Danehy Park on Aug. 8. (Photo: Charles Teague)

The visit to Danehy Park came in mid-August, after reading a description from city councillor Quinton Zondervan: “The conditions were shockingly hot and dry. All the ground is brown, all the grass is dead … one of the stands of trees in particular is in serious trouble.” Ruth Loetterle and I went; we categorized 108 trees to be in a range from “poor” to “dead.” Of them, 87 were mature and classified as “significant trees” by city ordinance – which values the “dead” trees at about $120,000.

The park’s irrigation system had failed, and repairs did not start until Aug. 8. Backup irrigation for the 50-acre park was next to impossible with only three fire hydrants and without help from the fire department.

To be sure, our count of “dead” trees can rightfully be questioned. What cannot be questioned is that a drought started in May and later became categorized as “extreme,” and city management didn’t fix the irrigation until August. The actual damage won’t be known until “leaf out” in the spring, but when a mature tree has no leaves in August it’s absolutely in “poor” condition. Worse, now that the irrigation has been on for a month, some trees have put out new leaves for the fall instead of the spring. This can’t be good.

Why should you care?

The importance of trees for public health, especially in heat waves, was recognized when the city created its “tree task force” in 2018, updated the tree ordinance in 2021 and passed a council order in September declaring that trees are “essential infrastructure.”

Danehy Park is very important for healthy youth and family activities, with its many sports fields, water playground, public restrooms and cookout area.
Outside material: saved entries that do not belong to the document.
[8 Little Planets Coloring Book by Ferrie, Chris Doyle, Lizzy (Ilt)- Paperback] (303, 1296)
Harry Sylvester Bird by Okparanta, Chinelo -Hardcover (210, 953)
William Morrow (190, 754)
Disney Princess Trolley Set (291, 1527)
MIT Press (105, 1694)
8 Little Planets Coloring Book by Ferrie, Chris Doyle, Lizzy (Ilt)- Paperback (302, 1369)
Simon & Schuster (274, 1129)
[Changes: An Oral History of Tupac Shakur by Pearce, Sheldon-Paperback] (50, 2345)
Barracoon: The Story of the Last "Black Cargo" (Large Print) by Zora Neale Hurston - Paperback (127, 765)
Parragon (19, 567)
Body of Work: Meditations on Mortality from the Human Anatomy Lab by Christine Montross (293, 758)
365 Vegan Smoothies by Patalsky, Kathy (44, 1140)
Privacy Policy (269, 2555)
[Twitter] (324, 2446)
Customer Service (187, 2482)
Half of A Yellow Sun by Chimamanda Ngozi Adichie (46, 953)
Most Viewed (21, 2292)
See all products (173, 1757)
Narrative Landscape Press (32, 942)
It’s between the affordable housing of the Rindge Towers and the hundreds of affordable units across from the park’s Sherman Street entrance. The park’s trees supply not only shade in the age of multiple heat waves and extended droughts, but emotional support to adults and children trying to relax in the park.

Why the slow response?

City management is not organized to respond to a drought emergency. Park management is distributed across multiple departments and divisions of departments, and those then must navigate various other departments, such as purchasing and legal. Human Services has oversight of Danehy Park, the Fresh Pond Golf Course and others; the Water Department has Fresh Pond Reservation; the Conservation Commission has community gardens; the Department of Public Works overlaps park responsibilities between its Parks Division and Urban Forestry Division. The Community Development Department does park designs. This is baroque and broken.

City management failed to train city staff, contractors and vendors on the public health importance or even the monetary value of trees – the time it took to repair the irrigation system suggests this. After many years and countless hours of climate change planning, task forces and committees, it’s clear that city management had no contingency plans for this inevitable drought and inevitable equipment failures.

Our new city manager should reorganize existing staff into an independent Parks & Trees Department with a mission statement implementing the existing tree master plan and, for parks, balancing priorities of green open space with healthy trees and recreation facilities to maximize Public Health.


Charles Teague has been advocating for preserving the tree canopy and Linear Park since 2016. Ruth Loetterle, categorized the trees using Teague’s measurements, was appointed by the City Manager’s Office to the Committee on Public Planting and has recently retired from a 35-year career with a local landscape architectural firm. She holds a Bachelor of Science in botany and a Master of Landscape Architecture, and serves on the board of Grow Native Massachusetts.